◆ GIVEN TASK
Reproduce the following material line for line, keeping its wording and punctuation unchanged.

-=-=-

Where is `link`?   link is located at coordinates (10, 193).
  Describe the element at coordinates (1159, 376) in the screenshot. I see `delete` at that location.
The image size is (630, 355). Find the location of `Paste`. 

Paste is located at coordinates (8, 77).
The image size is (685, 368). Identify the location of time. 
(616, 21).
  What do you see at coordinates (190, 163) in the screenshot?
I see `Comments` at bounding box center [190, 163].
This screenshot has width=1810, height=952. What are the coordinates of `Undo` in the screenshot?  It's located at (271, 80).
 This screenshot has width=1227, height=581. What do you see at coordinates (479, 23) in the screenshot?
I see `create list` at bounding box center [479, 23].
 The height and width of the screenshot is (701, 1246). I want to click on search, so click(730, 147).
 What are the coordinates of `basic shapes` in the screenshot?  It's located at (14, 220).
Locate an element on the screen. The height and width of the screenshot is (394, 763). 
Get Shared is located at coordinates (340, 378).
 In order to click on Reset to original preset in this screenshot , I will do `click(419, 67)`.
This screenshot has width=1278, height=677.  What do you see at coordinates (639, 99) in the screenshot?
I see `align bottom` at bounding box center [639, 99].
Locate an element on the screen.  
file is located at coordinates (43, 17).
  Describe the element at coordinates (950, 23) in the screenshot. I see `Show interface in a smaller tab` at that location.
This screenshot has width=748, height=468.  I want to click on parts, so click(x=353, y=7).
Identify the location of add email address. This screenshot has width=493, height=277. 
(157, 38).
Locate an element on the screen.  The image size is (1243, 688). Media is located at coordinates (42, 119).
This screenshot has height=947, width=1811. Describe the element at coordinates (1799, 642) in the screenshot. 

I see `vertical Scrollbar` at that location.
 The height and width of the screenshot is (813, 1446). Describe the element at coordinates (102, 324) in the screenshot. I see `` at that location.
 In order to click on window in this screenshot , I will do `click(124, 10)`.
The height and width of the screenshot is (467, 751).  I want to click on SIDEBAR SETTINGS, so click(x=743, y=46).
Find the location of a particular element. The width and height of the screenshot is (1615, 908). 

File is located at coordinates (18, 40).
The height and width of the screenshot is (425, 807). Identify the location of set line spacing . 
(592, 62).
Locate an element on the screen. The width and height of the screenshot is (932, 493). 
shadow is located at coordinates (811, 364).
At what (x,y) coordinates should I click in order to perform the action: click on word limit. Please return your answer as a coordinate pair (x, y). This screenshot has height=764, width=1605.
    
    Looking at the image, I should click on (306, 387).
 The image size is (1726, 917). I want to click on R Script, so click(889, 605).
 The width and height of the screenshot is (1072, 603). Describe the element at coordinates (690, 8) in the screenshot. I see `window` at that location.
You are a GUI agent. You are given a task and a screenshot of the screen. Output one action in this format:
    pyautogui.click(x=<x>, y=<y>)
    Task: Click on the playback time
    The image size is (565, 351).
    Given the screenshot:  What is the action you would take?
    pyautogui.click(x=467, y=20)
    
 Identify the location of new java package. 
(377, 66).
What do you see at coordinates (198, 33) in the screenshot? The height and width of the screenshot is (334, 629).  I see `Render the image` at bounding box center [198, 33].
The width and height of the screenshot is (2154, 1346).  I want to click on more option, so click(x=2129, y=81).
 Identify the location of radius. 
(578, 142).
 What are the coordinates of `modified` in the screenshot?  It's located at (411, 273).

-=-=-

◆ FINISHED TASK
Where is `link`?   link is located at coordinates (10, 193).
  Describe the element at coordinates (1159, 376) in the screenshot. I see `delete` at that location.
The image size is (630, 355). Find the location of `Paste`. 

Paste is located at coordinates (8, 77).
The image size is (685, 368). Identify the location of time. 
(616, 21).
  What do you see at coordinates (190, 163) in the screenshot?
I see `Comments` at bounding box center [190, 163].
This screenshot has width=1810, height=952. What are the coordinates of `Undo` in the screenshot?  It's located at (271, 80).
 This screenshot has width=1227, height=581. What do you see at coordinates (479, 23) in the screenshot?
I see `create list` at bounding box center [479, 23].
 The height and width of the screenshot is (701, 1246). I want to click on search, so click(730, 147).
 What are the coordinates of `basic shapes` in the screenshot?  It's located at (14, 220).
Locate an element on the screen. The height and width of the screenshot is (394, 763). 
Get Shared is located at coordinates (340, 378).
 In order to click on Reset to original preset in this screenshot , I will do `click(419, 67)`.
This screenshot has width=1278, height=677.  What do you see at coordinates (639, 99) in the screenshot?
I see `align bottom` at bounding box center [639, 99].
Locate an element on the screen.  
file is located at coordinates (43, 17).
  Describe the element at coordinates (950, 23) in the screenshot. I see `Show interface in a smaller tab` at that location.
This screenshot has width=748, height=468.  I want to click on parts, so click(x=353, y=7).
Identify the location of add email address. This screenshot has width=493, height=277. 
(157, 38).
Locate an element on the screen.  The image size is (1243, 688). Media is located at coordinates (42, 119).
This screenshot has height=947, width=1811. Describe the element at coordinates (1799, 642) in the screenshot. 

I see `vertical Scrollbar` at that location.
 The height and width of the screenshot is (813, 1446). Describe the element at coordinates (102, 324) in the screenshot. I see `` at that location.
 In order to click on window in this screenshot , I will do `click(124, 10)`.
The height and width of the screenshot is (467, 751).  I want to click on SIDEBAR SETTINGS, so click(x=743, y=46).
Find the location of a particular element. The width and height of the screenshot is (1615, 908). 

File is located at coordinates (18, 40).
The height and width of the screenshot is (425, 807). Identify the location of set line spacing . 
(592, 62).
Locate an element on the screen. The width and height of the screenshot is (932, 493). 
shadow is located at coordinates (811, 364).
At what (x,y) coordinates should I click in order to perform the action: click on word limit. Please return your answer as a coordinate pair (x, y). This screenshot has height=764, width=1605.
    
    Looking at the image, I should click on (306, 387).
 The image size is (1726, 917). I want to click on R Script, so click(889, 605).
 The width and height of the screenshot is (1072, 603). Describe the element at coordinates (690, 8) in the screenshot. I see `window` at that location.
You are a GUI agent. You are given a task and a screenshot of the screen. Output one action in this format:
    pyautogui.click(x=<x>, y=<y>)
    Task: Click on the playback time
    The image size is (565, 351).
    Given the screenshot:  What is the action you would take?
    pyautogui.click(x=467, y=20)
    
 Identify the location of new java package. 
(377, 66).
What do you see at coordinates (198, 33) in the screenshot? The height and width of the screenshot is (334, 629).  I see `Render the image` at bounding box center [198, 33].
The width and height of the screenshot is (2154, 1346).  I want to click on more option, so click(x=2129, y=81).
 Identify the location of radius. 
(578, 142).
 What are the coordinates of `modified` in the screenshot?  It's located at (411, 273).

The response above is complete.